Source: Xinhua| 2017-11-03 16:56:35|Editor: liuxin
Video PlayerClose

BERLIN, Nov. 3 (Xinhua) -- Germany's state railway Deutsche Bahn (DB) has recently been decried over its plan to name a high-speed train after Holocaust victim Anne Frank, who died at 15 years old and left a diary that revealed the Nazis' persecution of Jews during World War II.

Her name was among a shortlist of 25 famous Germans chosen from 19,400 suggestions that DB collected from the public to name its fourth generation of high-speed trains. Other names on the list include political philosopher Karl Marx, composer Ludwig van Beethoven and scientist Albert Einstein.
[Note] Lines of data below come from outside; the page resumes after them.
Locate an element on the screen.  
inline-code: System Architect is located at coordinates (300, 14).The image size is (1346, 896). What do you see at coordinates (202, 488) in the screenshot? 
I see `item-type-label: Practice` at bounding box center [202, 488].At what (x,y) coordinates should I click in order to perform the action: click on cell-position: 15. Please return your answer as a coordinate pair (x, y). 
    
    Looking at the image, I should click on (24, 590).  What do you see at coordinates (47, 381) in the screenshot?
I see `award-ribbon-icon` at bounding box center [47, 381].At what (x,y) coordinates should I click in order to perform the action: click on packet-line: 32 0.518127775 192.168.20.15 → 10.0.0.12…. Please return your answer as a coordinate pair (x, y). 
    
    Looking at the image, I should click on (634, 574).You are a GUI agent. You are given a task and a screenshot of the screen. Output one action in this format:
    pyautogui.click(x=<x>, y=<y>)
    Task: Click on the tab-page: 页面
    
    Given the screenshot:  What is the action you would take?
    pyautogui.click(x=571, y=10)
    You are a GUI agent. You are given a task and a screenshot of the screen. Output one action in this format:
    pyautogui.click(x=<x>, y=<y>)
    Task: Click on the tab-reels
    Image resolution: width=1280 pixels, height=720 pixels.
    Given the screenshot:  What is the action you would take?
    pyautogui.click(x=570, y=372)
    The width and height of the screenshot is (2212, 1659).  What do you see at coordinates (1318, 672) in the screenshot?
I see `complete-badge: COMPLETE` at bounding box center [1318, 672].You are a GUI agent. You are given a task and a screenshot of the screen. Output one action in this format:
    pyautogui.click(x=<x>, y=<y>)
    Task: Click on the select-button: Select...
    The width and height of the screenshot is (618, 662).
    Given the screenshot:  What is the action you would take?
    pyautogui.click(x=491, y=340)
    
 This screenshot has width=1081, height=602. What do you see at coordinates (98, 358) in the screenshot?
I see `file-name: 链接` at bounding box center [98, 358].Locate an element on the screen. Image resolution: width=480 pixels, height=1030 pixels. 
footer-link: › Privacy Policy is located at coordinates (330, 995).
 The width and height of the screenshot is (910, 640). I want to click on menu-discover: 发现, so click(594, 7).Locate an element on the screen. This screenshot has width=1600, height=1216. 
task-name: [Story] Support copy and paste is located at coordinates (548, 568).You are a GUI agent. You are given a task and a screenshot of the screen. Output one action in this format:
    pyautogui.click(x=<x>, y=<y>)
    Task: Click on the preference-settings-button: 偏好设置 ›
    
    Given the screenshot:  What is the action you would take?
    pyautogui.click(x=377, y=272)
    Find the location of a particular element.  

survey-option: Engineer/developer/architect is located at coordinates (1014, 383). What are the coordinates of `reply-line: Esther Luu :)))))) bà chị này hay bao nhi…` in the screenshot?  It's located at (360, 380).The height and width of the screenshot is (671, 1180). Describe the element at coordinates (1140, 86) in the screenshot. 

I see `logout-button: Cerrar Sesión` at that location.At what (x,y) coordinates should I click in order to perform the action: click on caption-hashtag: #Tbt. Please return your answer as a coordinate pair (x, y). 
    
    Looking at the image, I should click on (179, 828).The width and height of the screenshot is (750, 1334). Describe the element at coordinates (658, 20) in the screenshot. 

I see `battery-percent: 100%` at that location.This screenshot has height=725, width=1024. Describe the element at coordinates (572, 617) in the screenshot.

The Nazis used trains to transport Jews to concentration camps. Deutsche Reichsbahn, a predecessor of DB, transported millions of Jews between camps and even to their death.

In 1944, the Frank family were arrested by the German secret police at a secret hiding place nicknamed "the Secret Annex," where Anne recorded the rise of the Nazi party and its brutalities in "Diary of a Young Girl."

The Anne Frank Foundation held that the naming would be "a painful connection for the people who have suffered the deportations."

A statement from the Anne Frank House, the museum that preserves the "the Secret Annex" in Amsterdam, said that the connection of the name with a train was "painful for people who have experienced these deportations and causes fresh pain for those who still bear the consequences of those times within them."

In response, DB apologized for any offense caused.

"Aware of its responsibility toward the past, DB made this decision in order to keep the memory of Anne Frank alive. DB will of course take seriously the concerns that have been raised publicly and act on them in subsequent internal discussions."